"Personal data from the clinical trial" should not be present in the first place.
To use a more obvious example, your bank account information should in fact be secret, but that does not invalidate the claim that Pfizer-Biontech shouldn't have any private data to steal, because they should not have that data.
This data was stolen from the EU drug regulator. You're saying the gov't shouldn't have patient level data from clinical trials? How do they evaluate the drug?!?
And Pfizer-BioNTech is running the trials and analyzing the data. Why wouldn't they have that data? Are you suggesting they try to get their drug approved without it?

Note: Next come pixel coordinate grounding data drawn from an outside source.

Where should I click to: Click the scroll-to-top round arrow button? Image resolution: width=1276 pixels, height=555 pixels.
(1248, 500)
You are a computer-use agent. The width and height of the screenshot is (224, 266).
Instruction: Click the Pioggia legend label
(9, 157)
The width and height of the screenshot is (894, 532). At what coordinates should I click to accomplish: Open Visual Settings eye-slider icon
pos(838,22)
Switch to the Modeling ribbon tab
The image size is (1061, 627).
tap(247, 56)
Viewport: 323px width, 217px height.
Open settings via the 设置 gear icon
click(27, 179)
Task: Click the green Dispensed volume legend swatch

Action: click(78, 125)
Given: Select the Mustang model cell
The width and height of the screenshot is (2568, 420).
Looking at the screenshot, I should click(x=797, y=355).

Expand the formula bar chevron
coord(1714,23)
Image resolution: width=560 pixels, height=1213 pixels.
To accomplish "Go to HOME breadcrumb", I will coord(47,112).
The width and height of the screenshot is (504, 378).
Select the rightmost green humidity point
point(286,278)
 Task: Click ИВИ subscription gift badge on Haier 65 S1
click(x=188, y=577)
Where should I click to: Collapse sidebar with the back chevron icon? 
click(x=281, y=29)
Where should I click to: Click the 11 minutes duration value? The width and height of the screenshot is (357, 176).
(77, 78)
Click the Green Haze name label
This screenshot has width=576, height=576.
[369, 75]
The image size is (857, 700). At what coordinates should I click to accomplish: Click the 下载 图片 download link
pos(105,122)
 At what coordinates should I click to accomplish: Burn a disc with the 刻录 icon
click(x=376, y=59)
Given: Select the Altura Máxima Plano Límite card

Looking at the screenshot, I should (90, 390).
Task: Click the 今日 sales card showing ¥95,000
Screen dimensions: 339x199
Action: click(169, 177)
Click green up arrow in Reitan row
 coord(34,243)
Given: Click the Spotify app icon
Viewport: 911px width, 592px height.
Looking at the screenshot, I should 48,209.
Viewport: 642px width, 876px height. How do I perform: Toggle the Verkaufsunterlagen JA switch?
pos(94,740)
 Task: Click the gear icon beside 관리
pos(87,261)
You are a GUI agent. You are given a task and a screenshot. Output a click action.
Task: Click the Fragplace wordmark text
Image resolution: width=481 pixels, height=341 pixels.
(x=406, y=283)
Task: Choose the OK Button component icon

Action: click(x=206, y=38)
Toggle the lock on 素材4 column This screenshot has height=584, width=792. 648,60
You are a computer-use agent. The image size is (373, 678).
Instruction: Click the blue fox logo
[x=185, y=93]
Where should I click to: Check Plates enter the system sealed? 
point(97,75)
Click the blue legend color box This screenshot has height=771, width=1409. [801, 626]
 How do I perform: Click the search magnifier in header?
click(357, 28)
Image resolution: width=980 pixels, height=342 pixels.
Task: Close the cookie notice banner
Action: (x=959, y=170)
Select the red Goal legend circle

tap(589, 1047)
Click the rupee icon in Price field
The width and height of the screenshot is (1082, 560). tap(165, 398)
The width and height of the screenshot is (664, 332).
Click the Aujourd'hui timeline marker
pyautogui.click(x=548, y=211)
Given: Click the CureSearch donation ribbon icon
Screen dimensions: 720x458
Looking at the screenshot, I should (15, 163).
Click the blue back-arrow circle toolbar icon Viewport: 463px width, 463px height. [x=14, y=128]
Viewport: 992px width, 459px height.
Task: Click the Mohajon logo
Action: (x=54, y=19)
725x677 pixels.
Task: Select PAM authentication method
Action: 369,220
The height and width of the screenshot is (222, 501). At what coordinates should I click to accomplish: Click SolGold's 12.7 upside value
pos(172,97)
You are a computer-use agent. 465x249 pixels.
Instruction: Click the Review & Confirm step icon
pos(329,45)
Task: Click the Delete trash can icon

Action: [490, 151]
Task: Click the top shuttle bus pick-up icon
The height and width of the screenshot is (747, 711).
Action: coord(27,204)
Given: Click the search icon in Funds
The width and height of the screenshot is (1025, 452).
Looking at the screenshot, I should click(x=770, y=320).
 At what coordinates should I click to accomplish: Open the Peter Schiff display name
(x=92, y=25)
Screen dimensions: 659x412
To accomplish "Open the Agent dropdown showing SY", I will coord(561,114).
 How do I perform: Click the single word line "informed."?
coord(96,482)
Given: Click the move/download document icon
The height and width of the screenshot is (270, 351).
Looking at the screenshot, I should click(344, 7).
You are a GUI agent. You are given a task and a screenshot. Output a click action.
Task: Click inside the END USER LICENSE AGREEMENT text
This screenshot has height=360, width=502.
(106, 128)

Personal data about a (particular) patient should be possesed only by that patient and probably their doctor. The party distributing drug doses knows "<patient UUID> care of <doctor's post office box> is recieving <experimental/placebo>", but doesn't know who the patient is and ideally shouldn't even know which doctor they're mailing it to. The evaluators (plural) each recieve "patient with <age/sex/preexisting conditions/etc> equal to <value> <improved/worsened> <a lot/a little/not detectably>", with each evaluator bucketing and adding up the data for their particular trait (eg "18-25-year-olds did this well, 25-40-year-olds did this well, etc"). The company that has a obvious conflict of interest (incentive to corrupt the trial results) shouldn't be involved at all besides shipping a crate of medication to the dose distributer.
In practice things wouldn't be quite as strictly compartmentalized as they in principle should be, but if the patients' personal infomation is ever all present in one place to get 'stolen', your healthcare system is so fucked up it's not even funny.
(Note, preemptively, that I am not claiming that your healthcare system is not so fucked up it's not even funny. I'm making normative claims here, not descriptive ones.)
It's clearly apparent you have zero clue how clinical trials are actually run and what needs to happen with the data collection and analysis.
Yes, the company has a conflict of interest, but by sharing patient level data, the gov't can replicate any analysis. It's transparency in the process, data collection and data that makes for a reliable system. Masking personal data to the point that the gov't doesn't even know what the data represents sounds stupid.
I mean, your personal doctor collects all this data and stores it. Why would you not do the same with clinical trial data? It's medical treatment, albeit, experimental medical treatment.
And you think the Canadian healthcare system is "so fucked up it's not funny"? Or did you just assume I'm American?